- TASK GOAL: Once the line with "Screen dimensions: 644x314" is found in the entries below, print it and each following line exactly, stopping after the line with "Given: Open the Zoom Mode Letter Box dropdown"; print nothing else.

- Pixel coordinate grounding data:
○ ○ ○ ○

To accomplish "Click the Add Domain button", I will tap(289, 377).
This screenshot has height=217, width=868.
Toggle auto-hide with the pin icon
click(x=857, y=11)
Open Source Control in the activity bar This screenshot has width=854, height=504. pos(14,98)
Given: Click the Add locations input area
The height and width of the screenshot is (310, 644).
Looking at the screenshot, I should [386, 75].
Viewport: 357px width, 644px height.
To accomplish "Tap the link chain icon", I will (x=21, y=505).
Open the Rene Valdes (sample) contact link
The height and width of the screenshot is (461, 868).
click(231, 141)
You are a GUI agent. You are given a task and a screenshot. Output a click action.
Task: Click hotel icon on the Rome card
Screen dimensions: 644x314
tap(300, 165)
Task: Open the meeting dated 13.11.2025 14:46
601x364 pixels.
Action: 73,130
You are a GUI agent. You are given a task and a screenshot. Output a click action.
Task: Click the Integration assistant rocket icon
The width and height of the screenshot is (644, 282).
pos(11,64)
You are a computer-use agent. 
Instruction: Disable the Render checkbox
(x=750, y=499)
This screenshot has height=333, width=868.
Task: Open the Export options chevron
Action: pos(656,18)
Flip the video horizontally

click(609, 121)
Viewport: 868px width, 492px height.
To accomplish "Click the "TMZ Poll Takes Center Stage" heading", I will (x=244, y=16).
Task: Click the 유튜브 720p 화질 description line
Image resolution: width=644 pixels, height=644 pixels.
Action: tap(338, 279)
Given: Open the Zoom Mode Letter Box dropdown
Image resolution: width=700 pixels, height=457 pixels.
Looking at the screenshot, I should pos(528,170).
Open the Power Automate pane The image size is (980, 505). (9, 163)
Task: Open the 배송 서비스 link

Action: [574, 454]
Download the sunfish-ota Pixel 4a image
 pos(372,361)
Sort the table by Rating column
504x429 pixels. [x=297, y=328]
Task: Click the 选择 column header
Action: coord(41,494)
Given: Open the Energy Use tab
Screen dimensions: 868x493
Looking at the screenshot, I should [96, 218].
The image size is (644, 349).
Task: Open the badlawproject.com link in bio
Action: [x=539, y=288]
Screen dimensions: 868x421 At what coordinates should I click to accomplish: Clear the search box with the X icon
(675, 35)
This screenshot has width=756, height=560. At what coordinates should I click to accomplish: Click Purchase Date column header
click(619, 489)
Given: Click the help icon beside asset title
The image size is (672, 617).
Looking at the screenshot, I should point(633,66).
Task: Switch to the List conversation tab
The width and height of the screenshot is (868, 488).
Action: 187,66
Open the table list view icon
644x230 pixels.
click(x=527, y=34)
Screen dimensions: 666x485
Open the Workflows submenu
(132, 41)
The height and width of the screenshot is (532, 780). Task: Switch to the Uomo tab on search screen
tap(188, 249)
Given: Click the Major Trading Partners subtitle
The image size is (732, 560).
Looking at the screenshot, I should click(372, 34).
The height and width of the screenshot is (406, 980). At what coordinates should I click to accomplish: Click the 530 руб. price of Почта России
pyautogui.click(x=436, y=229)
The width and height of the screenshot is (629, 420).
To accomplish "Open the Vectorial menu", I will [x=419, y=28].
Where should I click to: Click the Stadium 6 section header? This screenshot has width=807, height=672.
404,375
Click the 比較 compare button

○ ○ ○ ○

- ANSWER BOX:
Screen dimensions: 644x314
tap(300, 165)
Task: Open the meeting dated 13.11.2025 14:46
601x364 pixels.
Action: 73,130
You are a GUI agent. You are given a task and a screenshot. Output a click action.
Task: Click the Integration assistant rocket icon
The width and height of the screenshot is (644, 282).
pos(11,64)
You are a computer-use agent. 
Instruction: Disable the Render checkbox
(x=750, y=499)
This screenshot has height=333, width=868.
Task: Open the Export options chevron
Action: pos(656,18)
Flip the video horizontally

click(609, 121)
Viewport: 868px width, 492px height.
To accomplish "Click the "TMZ Poll Takes Center Stage" heading", I will (x=244, y=16).
Task: Click the 유튜브 720p 화질 description line
Image resolution: width=644 pixels, height=644 pixels.
Action: tap(338, 279)
Given: Open the Zoom Mode Letter Box dropdown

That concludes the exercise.